* BEGIN DATA FOR PROCESSING *

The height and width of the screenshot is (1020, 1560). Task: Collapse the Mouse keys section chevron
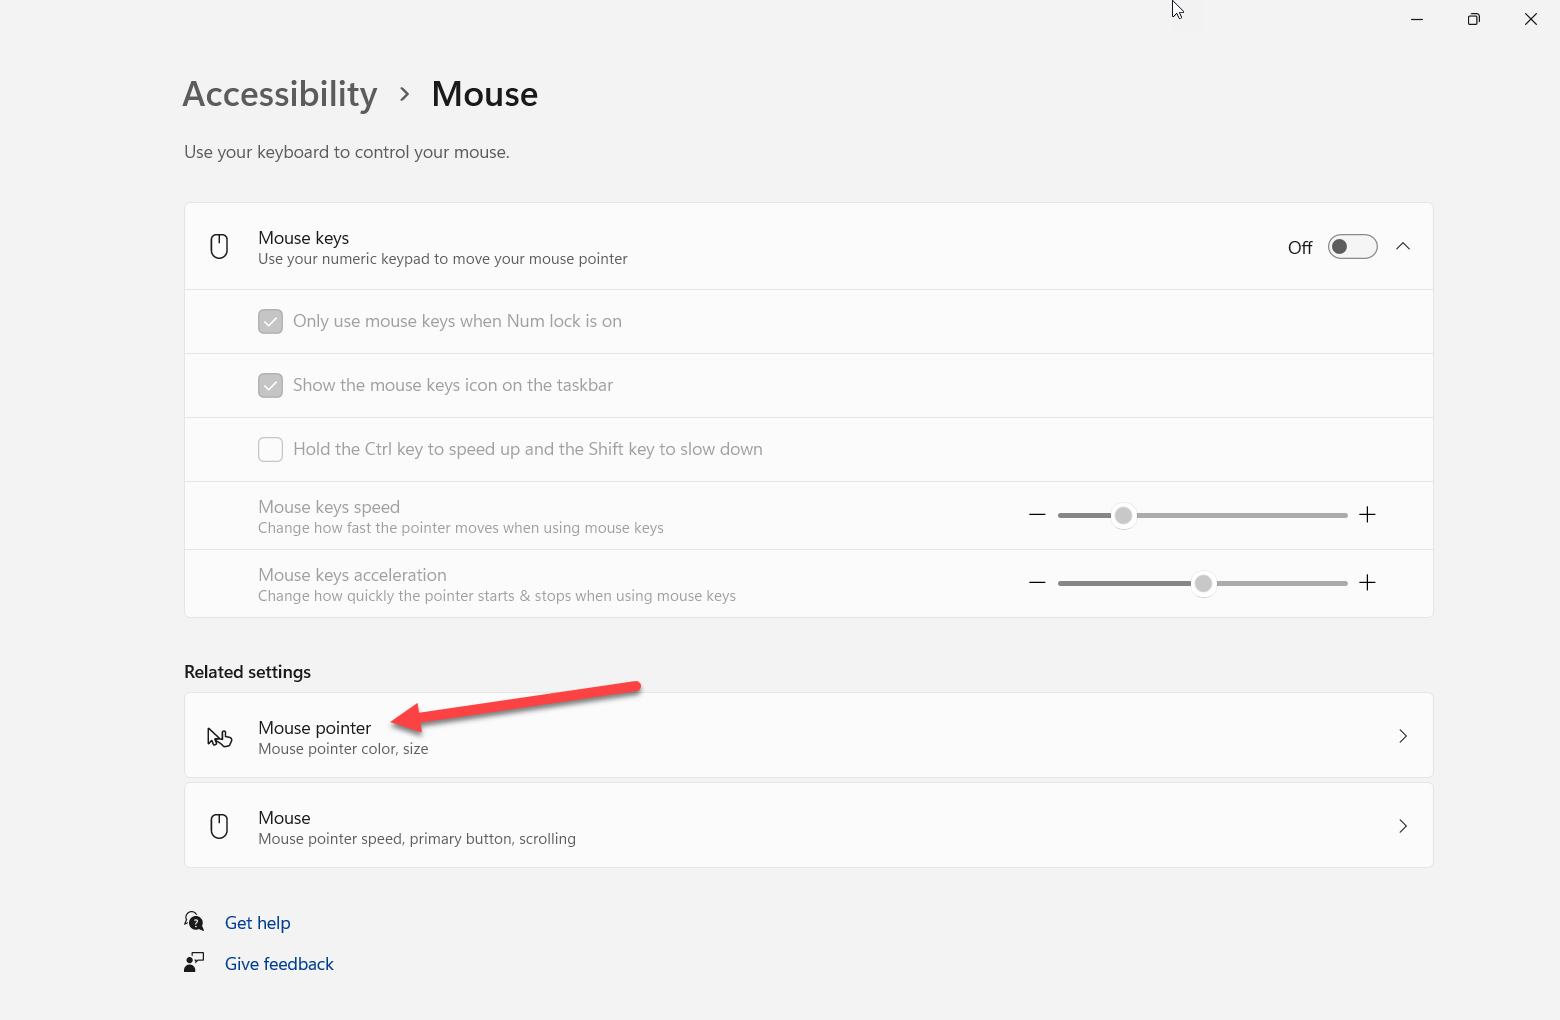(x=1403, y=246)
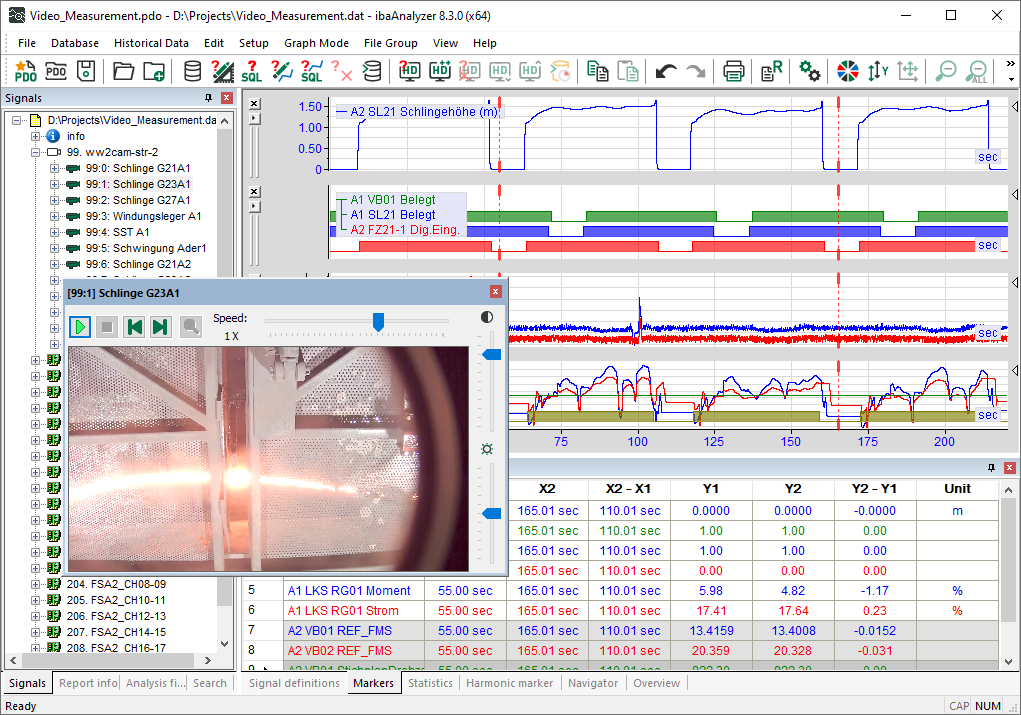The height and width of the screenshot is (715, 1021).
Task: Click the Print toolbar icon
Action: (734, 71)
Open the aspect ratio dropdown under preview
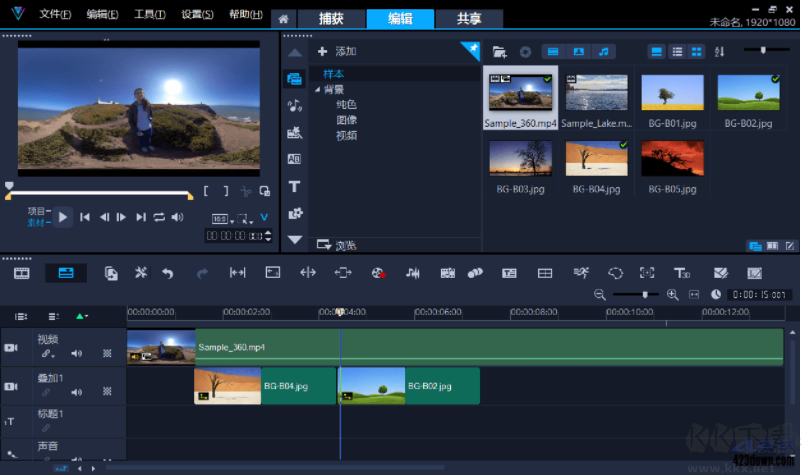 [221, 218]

* END DATA FOR PROCESSING *
* BEGIN DATA FOR PROCESSING *

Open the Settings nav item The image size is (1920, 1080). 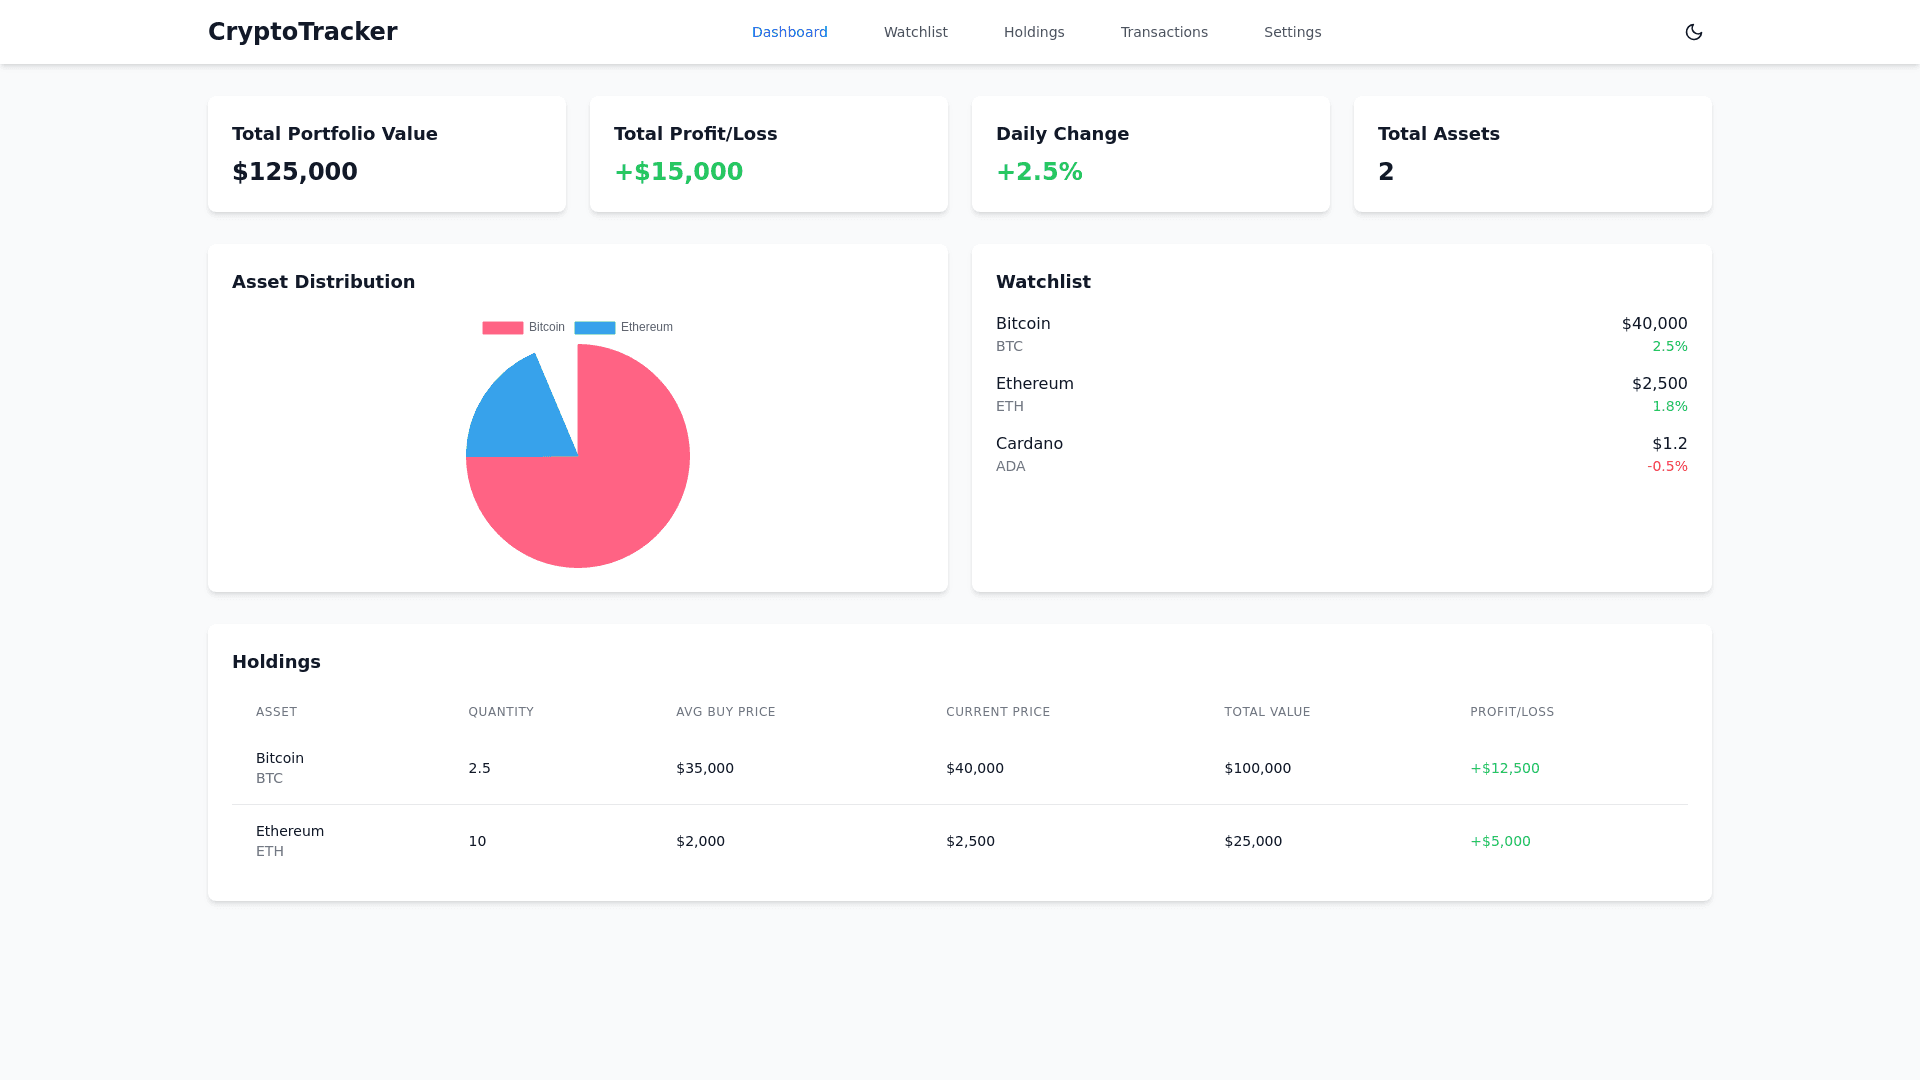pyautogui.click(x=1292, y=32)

* END DATA FOR PROCESSING *

- [PROBLEM TO SOLVE]:
List every line above that contains the word "Task", copying each one in full.

- [FULL RESPONSE]:
The height and width of the screenshot is (1020, 1560). Task: Collapse the Mouse keys section chevron
Task: Click the Print toolbar icon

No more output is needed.